Dear friends, please make sure that it is Christ whom you love and not the gifts of Christ! Make sure it is Christ that you want and not what you think you will get from Him! Beware the trap of Simon who saw the faith as a means to an end of personal betterment. Beware the example of Simon who sought to import into the faith the values he held before he claimed to believe.
This consumer approach to Christ keeps an actual relationship with Christ from developing.
What is the great danger of the sin of Simon? The great danger of desiring the gifts more than the One who gives them is that this approach keeps an actual relationship from forming. We can see this in Peter’s continued rebuke and in Simon’s pitiful response.
22 Repent, therefore, of this wickedness of yours, and pray to the Lord that, if possible, the intent of your heart may be forgiven you. 23 For I see that you are in the gall of bitterness and in the bond of iniquity.”
Peter’s call for Simon to repent was nothing less than a call for Simon to allow his belief to move from his mind into his heart and take root there. Repentance is what keeps us from trafficking in empty confessions. It is what makes our professed belief in Christ real, or, rather, it is what reveals that our professed belief in Christ is, in fact, real. Repentance is the hammer which God uses to smash our pretensions and our religious games. It is the tool by which we are brought to the end of our ownselves.
Simon is told to do two things: repent and pray. His response, as I mentioned, was most pitiful:
24 And Simon answered, “Pray for me to the Lord, that nothing of what you have said may come upon me.” 25 Now when they had testified and spoken the word of the Lord, they returned to Jerusalem, preaching the gospel to many villages of the Samaritans.
Did you notice that Simon does not pray? He asks Peter to do so for him. What does this means? It means two things. First, it means that Simon has no real relationship with Christ. He has professed belief but does he really know Christ?
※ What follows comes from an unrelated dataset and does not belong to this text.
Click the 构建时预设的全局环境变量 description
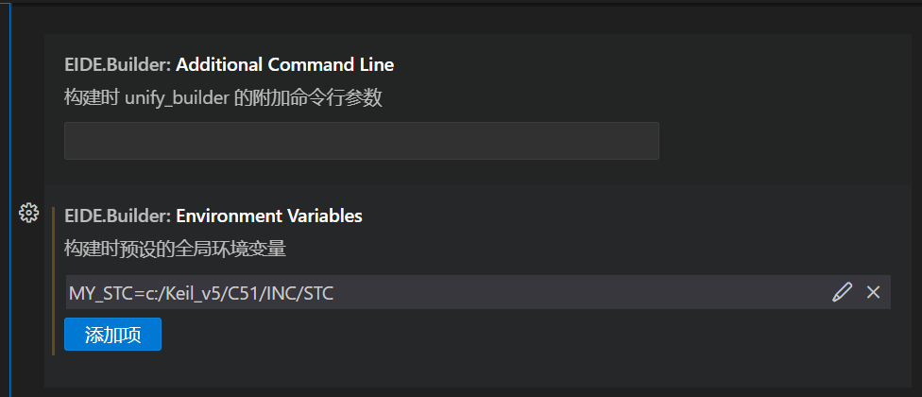Screen dimensions: 922x397 coord(175,249)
The evidence would suggest that he does not. And it also means that he is still thinking in terms of spiritual power belong in the hands of the few at the top. As a magician, he exercised a kind of power in this role. Now, claiming to have trusted in Christ, he reveals that this mindset still has a hold on him. It is heartbreaking. So Simon disappears from the story and the text tells us that Peter and John return to Jerusalem, preaching as they go.
Friends, the gospel is not a good to be consumed. The gospel is a person: Jesus. It is a call to a relationship. It does not seek personal advancement. It seeks God. It is offered freely to all, and it promises the Spirit to all. It smashes the old order of things and removes the supposed hierarchies that are so precious to us. It levels the playing field. The ground at the cross is level.
Poor Simon. He loved the gifts more than the Giver. The faith to him was a fascinating show and he wanted to be at the heart of it. But the gospel is not a show. It is an invitation. It is an invitation to the end of ourselves and a new life in Christ.
 F.L. Cross and E.A. Livingston, eds. The Oxford Dictionary of the Christian Church. Third Edition Revised (Oxford: Oxford University Press, 2005), p.1514.
 Clinton E. Arnold, “Acts.” Zondervan Illustrated Bible Backgrounds Commentary. Vol.2. Clinton E. Arnold, gen. ed. (Grand Rapids, MI: Zondervan, 2002), p.238.
 Bruce, F.F. (1988-06-30). The Book of Acts (New International Commentary on the New Testament) (p. 169). Eerdmans Publishing Co – A. Kindle Edition.
 Stott, John (2014-04-02). The Message of Acts (The Bible Speaks Today Series) (Kindle Locations 2794-2795). InterVarsity Press. Kindle Edition.